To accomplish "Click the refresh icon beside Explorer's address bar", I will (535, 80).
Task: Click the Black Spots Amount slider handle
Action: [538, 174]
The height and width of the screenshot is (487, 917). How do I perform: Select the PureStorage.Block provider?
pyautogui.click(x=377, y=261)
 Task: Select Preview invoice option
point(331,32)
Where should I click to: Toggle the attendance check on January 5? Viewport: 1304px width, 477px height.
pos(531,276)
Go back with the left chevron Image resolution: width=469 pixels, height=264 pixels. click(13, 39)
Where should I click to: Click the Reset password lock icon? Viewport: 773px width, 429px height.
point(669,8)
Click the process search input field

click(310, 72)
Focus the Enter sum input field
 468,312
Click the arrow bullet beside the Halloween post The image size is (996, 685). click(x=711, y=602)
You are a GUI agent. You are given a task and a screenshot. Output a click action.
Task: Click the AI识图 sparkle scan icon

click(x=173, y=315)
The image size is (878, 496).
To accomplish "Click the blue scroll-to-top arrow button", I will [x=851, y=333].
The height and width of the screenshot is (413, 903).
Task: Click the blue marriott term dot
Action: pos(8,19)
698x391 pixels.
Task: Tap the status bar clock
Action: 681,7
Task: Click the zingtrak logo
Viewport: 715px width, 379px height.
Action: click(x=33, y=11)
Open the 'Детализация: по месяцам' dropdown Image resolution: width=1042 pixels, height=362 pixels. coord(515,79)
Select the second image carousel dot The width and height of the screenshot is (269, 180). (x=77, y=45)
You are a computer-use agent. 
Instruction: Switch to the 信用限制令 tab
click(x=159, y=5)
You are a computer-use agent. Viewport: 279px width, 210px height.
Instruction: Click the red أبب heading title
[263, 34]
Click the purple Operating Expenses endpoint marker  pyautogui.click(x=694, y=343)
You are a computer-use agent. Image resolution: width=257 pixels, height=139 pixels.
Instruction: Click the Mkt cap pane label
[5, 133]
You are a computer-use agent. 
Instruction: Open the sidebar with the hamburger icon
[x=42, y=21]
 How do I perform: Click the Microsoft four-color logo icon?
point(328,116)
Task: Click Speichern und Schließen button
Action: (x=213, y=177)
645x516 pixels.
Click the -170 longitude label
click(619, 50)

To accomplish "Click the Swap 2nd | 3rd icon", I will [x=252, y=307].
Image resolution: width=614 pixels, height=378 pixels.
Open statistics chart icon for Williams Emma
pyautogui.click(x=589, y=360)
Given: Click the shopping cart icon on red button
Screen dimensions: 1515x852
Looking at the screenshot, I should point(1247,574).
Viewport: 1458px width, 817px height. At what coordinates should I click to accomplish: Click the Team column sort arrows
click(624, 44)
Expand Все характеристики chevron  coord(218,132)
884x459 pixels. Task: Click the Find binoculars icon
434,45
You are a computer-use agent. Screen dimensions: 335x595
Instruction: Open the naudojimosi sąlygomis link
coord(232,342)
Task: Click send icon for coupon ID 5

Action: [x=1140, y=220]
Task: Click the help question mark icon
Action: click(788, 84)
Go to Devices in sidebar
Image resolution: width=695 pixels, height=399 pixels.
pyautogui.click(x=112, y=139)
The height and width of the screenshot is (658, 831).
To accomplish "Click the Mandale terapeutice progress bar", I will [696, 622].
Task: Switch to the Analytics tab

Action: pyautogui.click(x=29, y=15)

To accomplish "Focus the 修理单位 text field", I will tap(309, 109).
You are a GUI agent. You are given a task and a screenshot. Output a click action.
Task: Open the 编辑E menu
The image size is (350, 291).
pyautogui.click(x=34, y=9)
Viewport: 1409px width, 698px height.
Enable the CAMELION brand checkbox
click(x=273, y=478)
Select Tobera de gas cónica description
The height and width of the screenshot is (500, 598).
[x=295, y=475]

┄┄┄┄┄┄

▶ [WORK ITEM] What are the lines above, starting at the one with "Where should I click to: Click" and ending at the one with "The image size is (878, 496)."? Give them again exactly, and only them.

▶ [TASK ANSWER]
Where should I click to: Click the Reset password lock icon? Viewport: 773px width, 429px height.
point(669,8)
Click the process search input field

click(310, 72)
Focus the Enter sum input field
 468,312
Click the arrow bullet beside the Halloween post The image size is (996, 685). click(x=711, y=602)
You are a GUI agent. You are given a task and a screenshot. Output a click action.
Task: Click the AI识图 sparkle scan icon

click(x=173, y=315)
The image size is (878, 496).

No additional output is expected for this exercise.